NY Times Dismisses Brown-Coakley Vote As Popularity Contest…
Posted by steven_spear | Under Innovation, health care, high velocity organizations, organizational learning, process excellence Tuesday Jan 26, 2010It would be a terrible mistake for Democrats to abandon comprehensive health care reform just because voters in the Massachusetts Senate race last week decided that they liked the Republican, Scott Brown, more than the Democrat, Martha Coakley.
– “Don’t Give Up,” NY Times, January 26, 2010
Does the NY Times think we had a popularity contest last week? This is Massachusetts, birth place of liberty, not 90210. Gee whiz!
Maybe it is a Red Sox Yankee thing, but the Gray Lady is incredibly dismissive of the Massachusetts electorate and its ability to vote on the issues and not the campaign fluff it it thinks Scott Brown’s victory was anything but a referendum on Obama Care and Capital HIll policies more generally.
Let’s be clear.
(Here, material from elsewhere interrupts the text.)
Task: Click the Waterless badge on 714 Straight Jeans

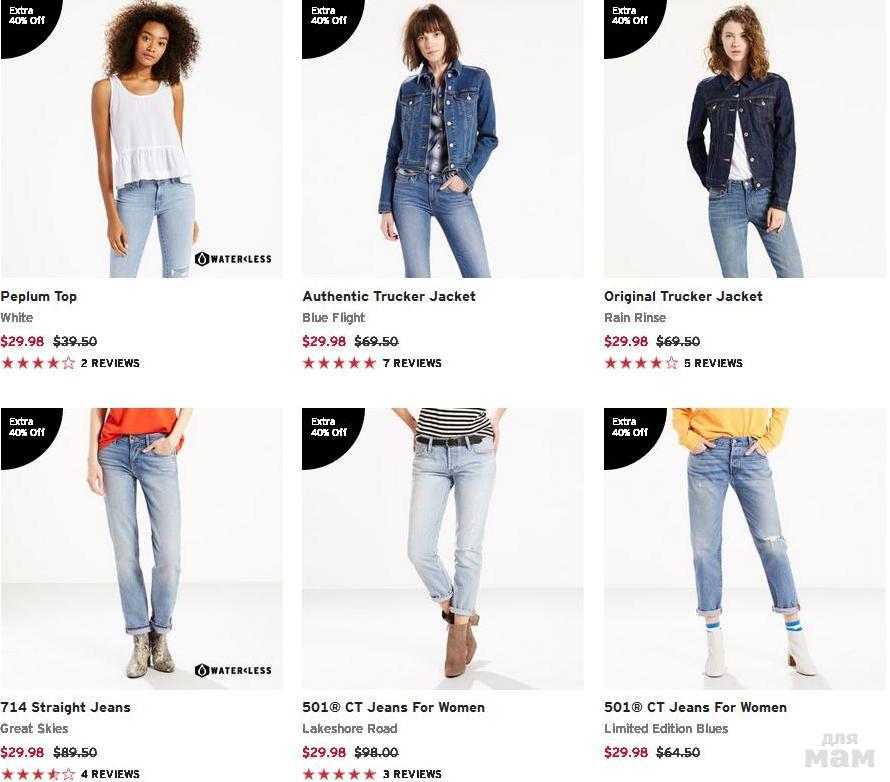Action: 233,670
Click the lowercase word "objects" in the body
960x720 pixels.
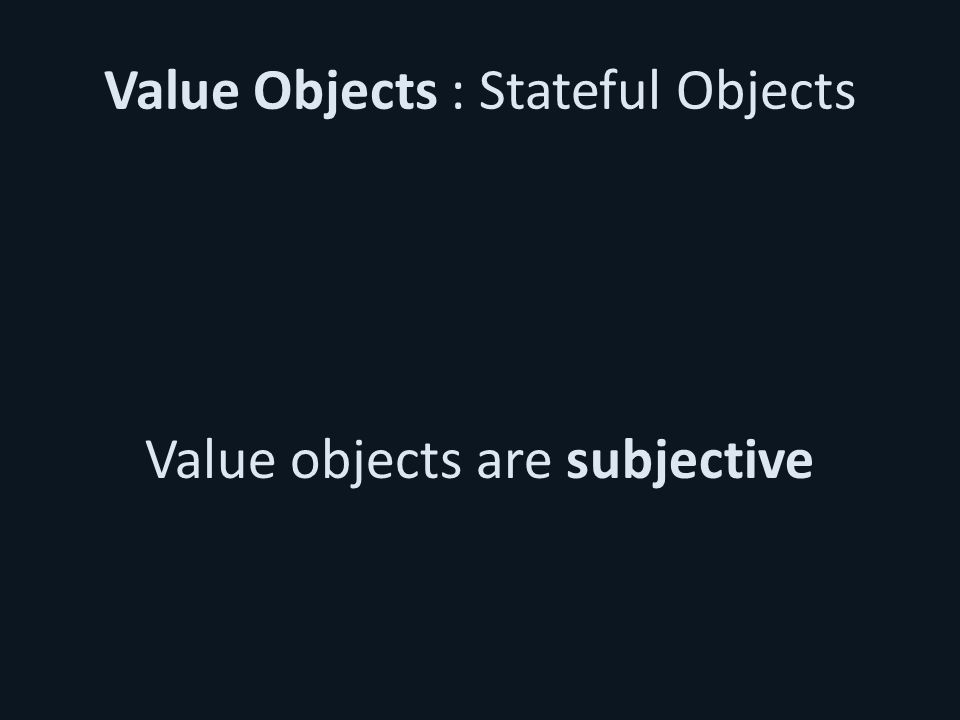pos(376,462)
This was a referendum.
The Times also says:
Many panicky Democrats see Mr. Brown’s win as proof that angry voters will punish them in November if they press ahead with reform. We believe that is a misreading of what happened and what’s possible.
Those Democrats are right and the Times is wrong. Proof? I was in NYC the day after the vote, and when people on the subway saw my Red Sox cap, they gave me a thumbs up and said “Thanks!”